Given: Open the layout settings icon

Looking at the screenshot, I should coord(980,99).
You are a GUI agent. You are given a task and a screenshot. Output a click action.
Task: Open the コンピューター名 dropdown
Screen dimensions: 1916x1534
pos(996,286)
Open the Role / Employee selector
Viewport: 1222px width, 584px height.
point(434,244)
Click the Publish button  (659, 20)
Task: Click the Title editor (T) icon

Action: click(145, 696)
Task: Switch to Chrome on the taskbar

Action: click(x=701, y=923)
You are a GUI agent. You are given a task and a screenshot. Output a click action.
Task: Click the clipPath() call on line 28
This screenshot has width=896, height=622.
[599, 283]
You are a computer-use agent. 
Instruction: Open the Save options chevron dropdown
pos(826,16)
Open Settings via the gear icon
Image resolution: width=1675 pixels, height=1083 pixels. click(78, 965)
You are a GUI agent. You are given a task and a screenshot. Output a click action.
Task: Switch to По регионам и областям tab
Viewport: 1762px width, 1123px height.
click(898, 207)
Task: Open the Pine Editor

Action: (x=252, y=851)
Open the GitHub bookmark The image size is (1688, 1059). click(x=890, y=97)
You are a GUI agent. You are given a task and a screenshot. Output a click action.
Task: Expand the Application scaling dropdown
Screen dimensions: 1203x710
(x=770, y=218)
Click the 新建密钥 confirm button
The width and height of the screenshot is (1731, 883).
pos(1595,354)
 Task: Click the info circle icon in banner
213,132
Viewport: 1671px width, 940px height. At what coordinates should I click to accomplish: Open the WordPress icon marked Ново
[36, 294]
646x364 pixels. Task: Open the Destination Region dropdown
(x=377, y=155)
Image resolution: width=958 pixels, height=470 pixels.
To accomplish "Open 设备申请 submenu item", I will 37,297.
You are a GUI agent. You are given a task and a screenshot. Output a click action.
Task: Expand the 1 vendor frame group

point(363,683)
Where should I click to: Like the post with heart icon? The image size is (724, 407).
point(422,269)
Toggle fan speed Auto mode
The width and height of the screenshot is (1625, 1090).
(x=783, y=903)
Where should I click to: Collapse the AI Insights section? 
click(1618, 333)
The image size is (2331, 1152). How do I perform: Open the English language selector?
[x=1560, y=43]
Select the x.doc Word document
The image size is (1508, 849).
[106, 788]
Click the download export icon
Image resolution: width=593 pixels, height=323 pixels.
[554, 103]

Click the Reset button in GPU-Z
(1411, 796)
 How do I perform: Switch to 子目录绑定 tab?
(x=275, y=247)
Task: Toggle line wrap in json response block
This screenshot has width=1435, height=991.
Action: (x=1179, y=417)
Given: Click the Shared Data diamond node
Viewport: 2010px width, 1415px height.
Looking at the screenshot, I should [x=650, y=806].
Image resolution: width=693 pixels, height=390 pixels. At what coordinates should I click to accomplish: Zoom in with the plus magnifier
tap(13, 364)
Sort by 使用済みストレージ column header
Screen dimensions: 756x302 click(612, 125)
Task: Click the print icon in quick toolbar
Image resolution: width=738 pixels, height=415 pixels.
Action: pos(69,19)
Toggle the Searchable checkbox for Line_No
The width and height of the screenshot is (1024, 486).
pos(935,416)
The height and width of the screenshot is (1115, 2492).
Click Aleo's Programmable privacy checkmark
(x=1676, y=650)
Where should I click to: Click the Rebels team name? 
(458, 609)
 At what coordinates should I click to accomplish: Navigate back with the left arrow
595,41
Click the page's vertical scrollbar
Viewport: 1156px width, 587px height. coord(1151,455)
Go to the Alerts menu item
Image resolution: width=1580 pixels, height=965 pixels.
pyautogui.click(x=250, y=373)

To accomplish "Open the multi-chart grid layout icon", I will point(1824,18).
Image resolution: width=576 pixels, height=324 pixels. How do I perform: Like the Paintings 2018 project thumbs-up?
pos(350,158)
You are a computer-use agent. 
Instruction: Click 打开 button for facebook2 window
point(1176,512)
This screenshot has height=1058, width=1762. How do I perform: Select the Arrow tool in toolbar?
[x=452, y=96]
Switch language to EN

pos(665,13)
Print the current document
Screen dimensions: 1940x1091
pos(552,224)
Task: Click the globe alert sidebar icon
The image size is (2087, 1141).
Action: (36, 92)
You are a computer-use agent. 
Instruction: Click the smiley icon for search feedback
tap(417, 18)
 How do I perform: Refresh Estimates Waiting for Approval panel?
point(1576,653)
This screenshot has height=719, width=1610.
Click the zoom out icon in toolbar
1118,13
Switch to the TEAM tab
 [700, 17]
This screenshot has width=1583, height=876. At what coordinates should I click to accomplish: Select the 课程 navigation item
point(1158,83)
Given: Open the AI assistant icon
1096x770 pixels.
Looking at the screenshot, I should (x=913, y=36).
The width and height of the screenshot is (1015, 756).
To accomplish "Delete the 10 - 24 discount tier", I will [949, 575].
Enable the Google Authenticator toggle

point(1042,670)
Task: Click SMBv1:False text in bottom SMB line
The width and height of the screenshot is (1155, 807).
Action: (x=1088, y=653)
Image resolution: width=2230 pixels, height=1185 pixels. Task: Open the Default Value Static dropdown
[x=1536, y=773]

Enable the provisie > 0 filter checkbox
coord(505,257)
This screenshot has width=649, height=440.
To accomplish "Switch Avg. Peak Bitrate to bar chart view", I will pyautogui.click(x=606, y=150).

• Activity: Search the material above for the word "chart", then copy each line that holds it.

• Solution:
To accomplish "Open the multi-chart grid layout icon", I will point(1824,18).
To accomplish "Switch Avg. Peak Bitrate to bar chart view", I will pyautogui.click(x=606, y=150).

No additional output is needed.